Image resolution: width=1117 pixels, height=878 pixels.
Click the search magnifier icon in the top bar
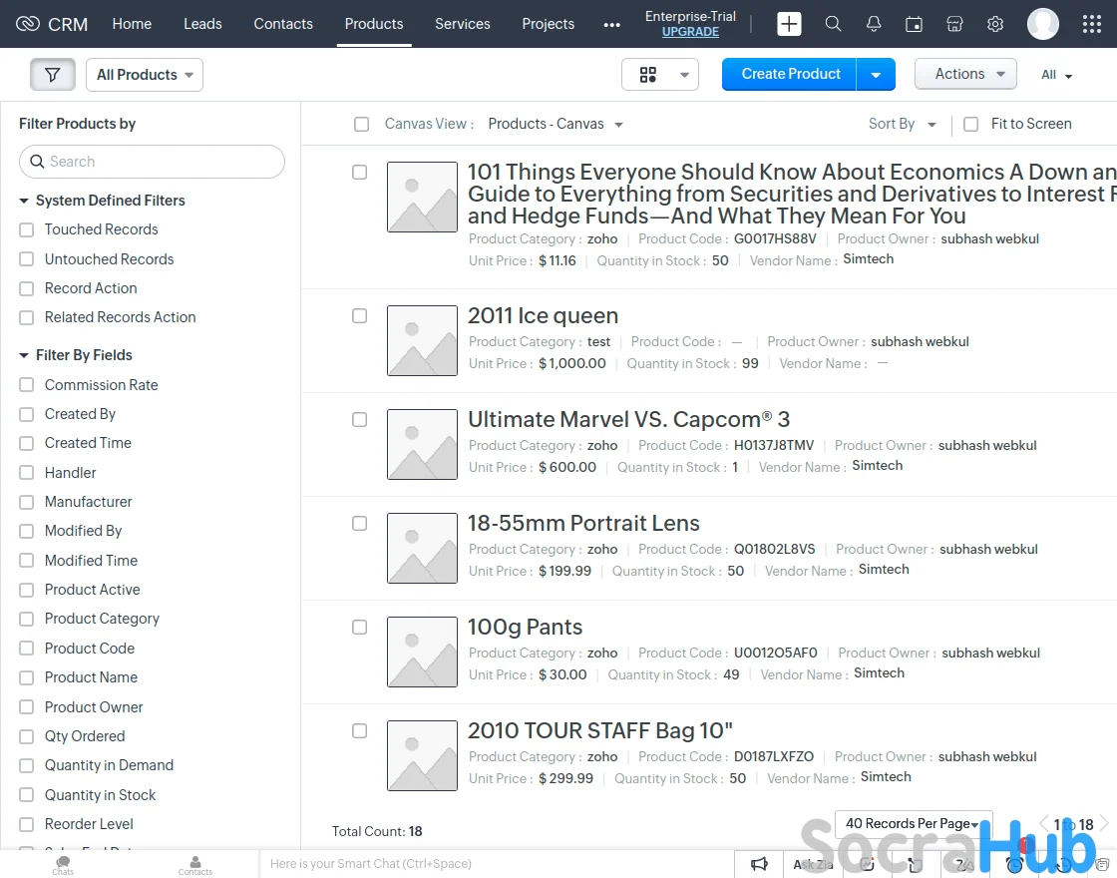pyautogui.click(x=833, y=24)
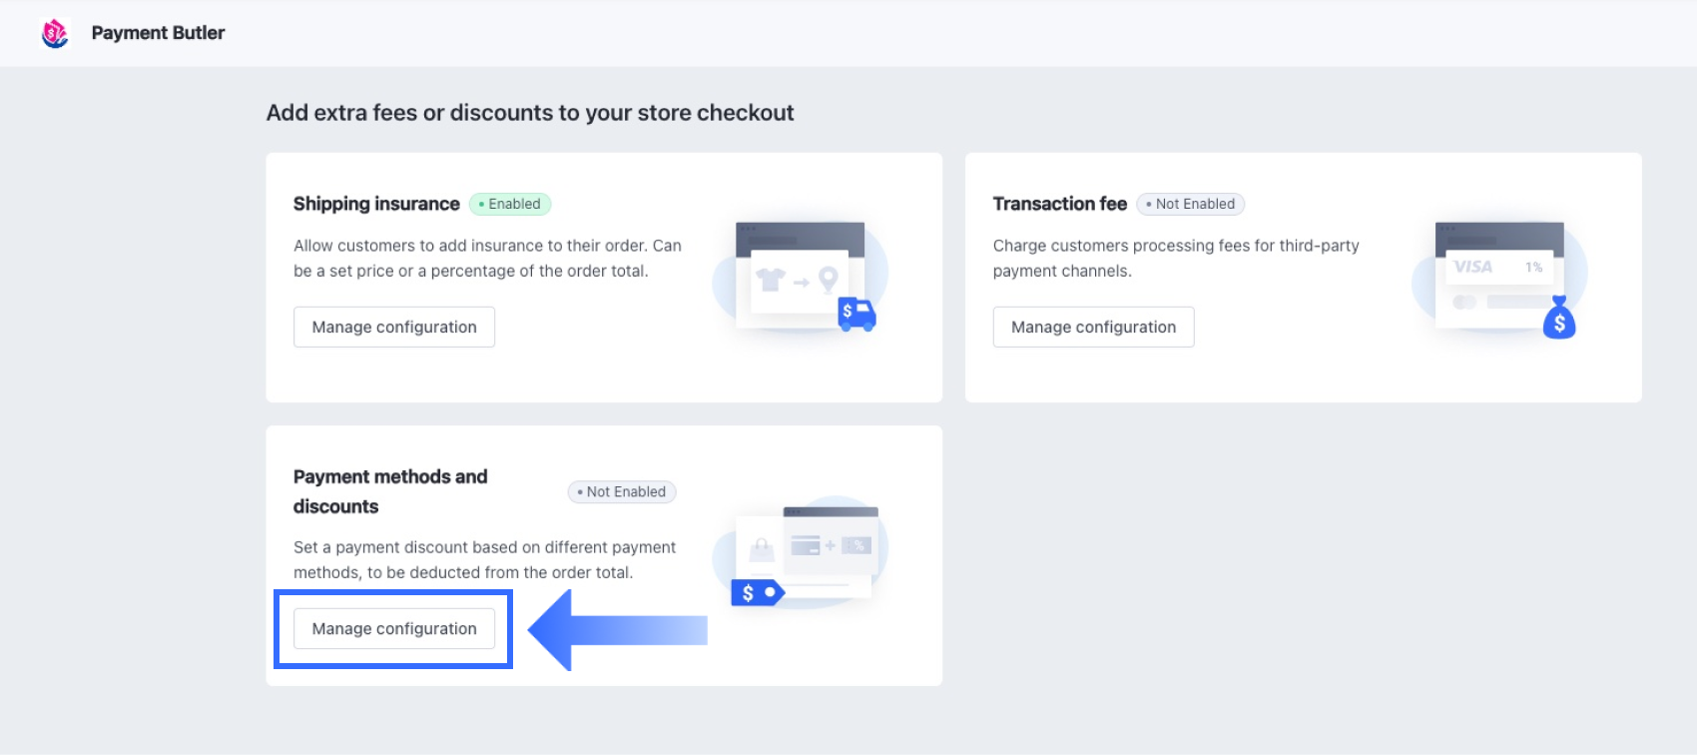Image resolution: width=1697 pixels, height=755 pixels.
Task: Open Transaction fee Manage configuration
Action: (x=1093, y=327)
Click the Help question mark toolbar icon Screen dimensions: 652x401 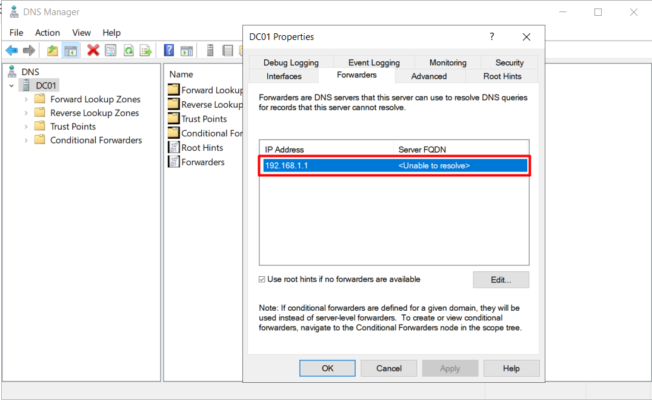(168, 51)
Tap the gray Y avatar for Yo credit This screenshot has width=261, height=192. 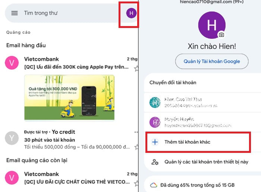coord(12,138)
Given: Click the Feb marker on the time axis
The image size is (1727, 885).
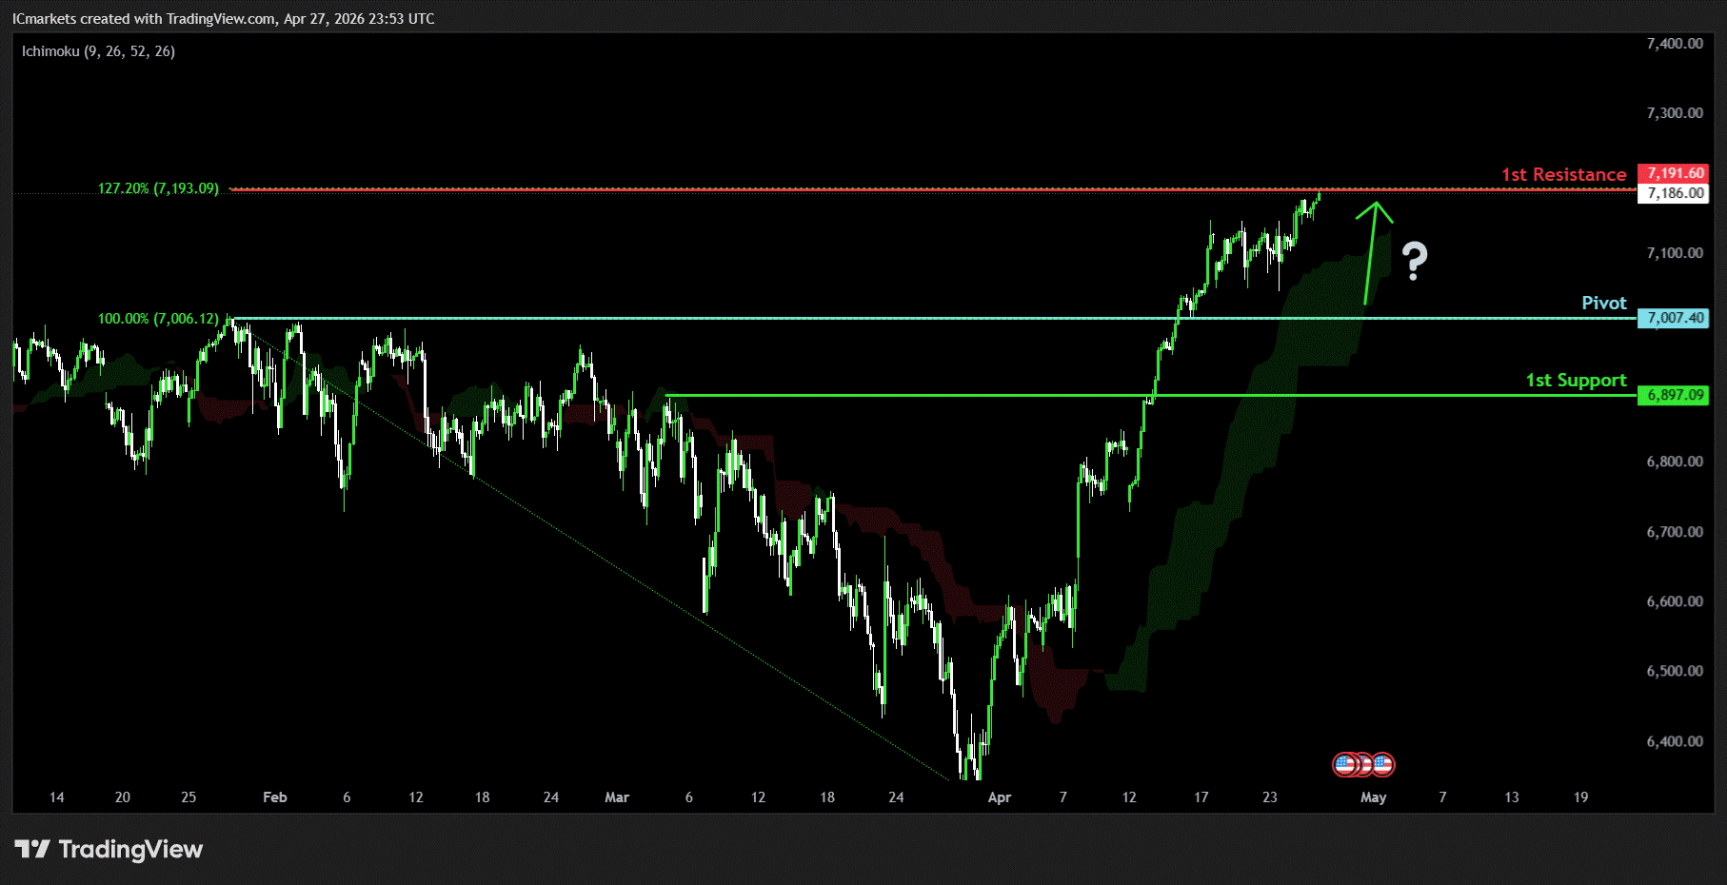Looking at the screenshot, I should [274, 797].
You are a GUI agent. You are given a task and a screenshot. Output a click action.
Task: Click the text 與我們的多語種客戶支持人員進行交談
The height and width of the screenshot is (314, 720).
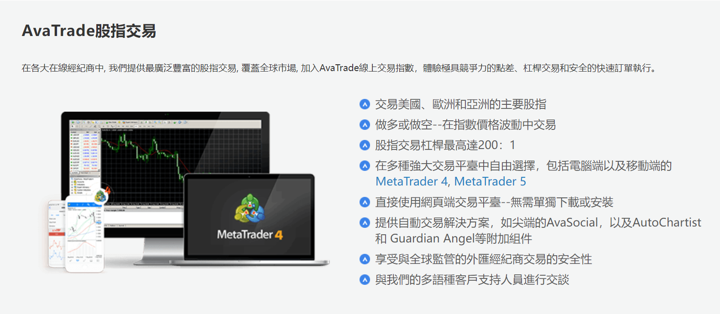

::::::

## WORK TO COMPLETE
Recast the material from the line containing "Given: Click the Feb marker on the time axis" through the end of the material as a Markdown table with the columns Row and Text, one numbered row per line, skipping blank lines and leaving out the pictures.

## ANSWER TO THIS PROBLEM
| Row | Text |
|---|---|
| 1 | Given: Click the Feb marker on the time axis |
| 2 | The image size is (1727, 885). |
| 3 | Looking at the screenshot, I should [274, 797]. |
| 4 | You are a GUI agent. You are given a task and a screenshot. Output a click action. |
| 5 | Task: Click the text 與我們的多語種客戶支持人員進行交談 |
| 6 | The height and width of the screenshot is (314, 720). |